Chronical of Lost Moments
by Lara Dolphin
21 poems ~ 35 pages
Price: $8.00 tax included
Publisher: Dancing Girl Press
To Order: Dancing Girl Press And Studio

Reviewed by Michael Escoubas

Among the many aphorisms uttered by Wallace Stevens is this gem: Poetry is a response to the daily necessity of getting the world right. I have always treasured that quote because it gets to the heart of poetry and why people write poetry. As I immersed myself in Lara Dolphin’s latest chapbook, Chronical of Lost Moments, I was impressed by Dolphin’s eye for detail and heart for the ironies of life. Her poetry demonstrates an affinity akin to Stevens. More on this later.

I lead with the poem which opens the collection: “As The Earth Regards the Anthropocene”:

         All our stuff (the concrete the asphalt
         the gravel the plastic) outweighs every
         living thing on the planet from the Pando
         aspens to the pygmy possum–
         creation waits for us and while it’s easy
         for gestures long-delayed like a greeting card
         lost in the mail or a flight stuck on the tarmac–
         it’s almost lunch and I’m at the donation center
         chatting with Dave as he helps unload a trunk
         full of gently-used clothes books and toys–
         he’s told me that he’s five months sober
         he won’t get the kids for the holiday
         I tell him about my job the long hours
         the low pay my car that won’t stay fixed
         so there we stand among the stuffed animals
         and kitchen appliances feeling
         the weight of the world on our shoulders.

The title segues into Dolphin’s themes: “Anthropocene” refers to human activity as it relates to climate and environment. I researched Pando aspens and the pygmy possum. A large Pando aspen grove in Utah is in grave danger from several outside influences. I did not know that this tree grove, with its lovely yellow foliage, is the single largest organism in the world and has been around for thousands of years.

There are fewer than 2,000 pygmy possums left in the world. This cute creature is prey to several predators and suffers from a reduction in food supply. These potential losses may seem trivial to some but not to Dolphin. Moving into the heart of the poem, the poet chronicles a series of “ordinary” things common to daily life. These “lost moments” pile on and weigh us down . . . while “creation waits” for meaningful human responses to challenges that could have irreversible impact on life as we know it.

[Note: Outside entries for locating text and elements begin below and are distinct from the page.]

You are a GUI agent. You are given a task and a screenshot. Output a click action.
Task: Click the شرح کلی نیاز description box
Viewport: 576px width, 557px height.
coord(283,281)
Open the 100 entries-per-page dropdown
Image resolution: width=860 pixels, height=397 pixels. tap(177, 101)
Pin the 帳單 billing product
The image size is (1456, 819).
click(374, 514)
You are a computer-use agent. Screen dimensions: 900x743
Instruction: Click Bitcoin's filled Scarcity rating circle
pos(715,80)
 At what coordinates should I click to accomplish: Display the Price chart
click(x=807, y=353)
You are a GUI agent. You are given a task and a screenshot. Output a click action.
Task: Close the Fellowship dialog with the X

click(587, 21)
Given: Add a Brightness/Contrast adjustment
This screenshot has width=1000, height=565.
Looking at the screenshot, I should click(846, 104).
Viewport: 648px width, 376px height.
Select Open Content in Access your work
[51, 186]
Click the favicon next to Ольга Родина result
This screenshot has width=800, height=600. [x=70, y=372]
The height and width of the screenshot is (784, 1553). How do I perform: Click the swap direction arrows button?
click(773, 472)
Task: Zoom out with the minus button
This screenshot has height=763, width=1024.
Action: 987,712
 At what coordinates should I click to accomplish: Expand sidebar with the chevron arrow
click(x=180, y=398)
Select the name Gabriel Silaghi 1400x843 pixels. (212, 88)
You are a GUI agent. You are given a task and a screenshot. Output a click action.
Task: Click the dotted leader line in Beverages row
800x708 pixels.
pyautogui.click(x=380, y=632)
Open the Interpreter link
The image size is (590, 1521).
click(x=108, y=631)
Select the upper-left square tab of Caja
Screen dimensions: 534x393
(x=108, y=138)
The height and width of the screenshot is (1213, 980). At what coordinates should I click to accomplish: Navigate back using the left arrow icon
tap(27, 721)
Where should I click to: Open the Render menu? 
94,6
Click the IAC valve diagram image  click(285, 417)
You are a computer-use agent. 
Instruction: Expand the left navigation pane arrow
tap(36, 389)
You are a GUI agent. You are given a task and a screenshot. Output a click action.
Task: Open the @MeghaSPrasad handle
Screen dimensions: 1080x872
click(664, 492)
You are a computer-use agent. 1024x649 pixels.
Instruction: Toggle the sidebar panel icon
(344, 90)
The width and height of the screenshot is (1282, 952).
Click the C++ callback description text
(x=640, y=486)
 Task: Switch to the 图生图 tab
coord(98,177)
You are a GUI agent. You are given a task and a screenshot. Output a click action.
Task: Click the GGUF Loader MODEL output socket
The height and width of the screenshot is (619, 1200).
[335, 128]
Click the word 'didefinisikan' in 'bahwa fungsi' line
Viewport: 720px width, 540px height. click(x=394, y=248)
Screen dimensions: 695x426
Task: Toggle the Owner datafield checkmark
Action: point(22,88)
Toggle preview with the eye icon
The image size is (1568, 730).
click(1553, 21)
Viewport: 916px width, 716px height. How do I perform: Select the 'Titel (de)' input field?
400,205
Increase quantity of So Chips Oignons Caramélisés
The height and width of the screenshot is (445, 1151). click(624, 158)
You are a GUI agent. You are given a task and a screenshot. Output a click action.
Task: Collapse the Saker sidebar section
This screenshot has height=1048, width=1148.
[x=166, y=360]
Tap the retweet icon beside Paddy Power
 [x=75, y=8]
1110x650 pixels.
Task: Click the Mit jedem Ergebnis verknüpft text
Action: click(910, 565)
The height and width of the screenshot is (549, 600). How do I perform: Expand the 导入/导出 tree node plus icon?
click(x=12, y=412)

Stylistically, Dolphin writes in free verse. When she uses rhyme, she uses it well. “Lost In L.A.” illustrates:

         There is no worry of wind or snow
         or time or place in Godot’s Hyperloop below

         sidewalks where children run and play
         near streets where out-of-towners lose their way.

         No trains, parades or fire trucks
         no snapping turtles, so safe of ducks

         will slow the traffic as it flows
         to listen, for what, no one knows.

         Where cars sail by on electric skates
         and no one sees and nothing waits.

While a variety of environmental themes permeate Dolphin’s Chronicle, poetry as fun and entertaining is important to her. “Pace of Play” pokes fun at baseball. It’s slow pace is about as boring as waiting for the oven to heat. Don’t miss this one!

Dolphin’s heart for her husband showcases one of many tender moments included in Chronicle. Her innate pathos shines in “The Best Time To Plant A Tree”:

         we were classmates in seventh grade
         hanging out at band practice
         riding the same bus home
         we made out in high school
         then went our separate ways
         four years of collect passed
         before we met again
         and another five years would pass
         before you got serious and I got smart
         and you asked me to marry you
         the fifth anniversary is wood
         so let’s plant a tree to celebrate
         we make a hole two times larger
         than the nursery container is deep
         for our hearty Appalachian Redbud
         as we dig I try to remember
         the last time I told you I love you
         that you are my lifesource, my breath
         I should have told you twenty years ago
         the second best time is now.

I thought the author should have used the title, Chronicle of Lost Moments Recovered. The tenderness and maturity enshrined in the above poem is precisely why. In it Lara Dolphin understands that poetry is a response to the daily necessity of getting the world right.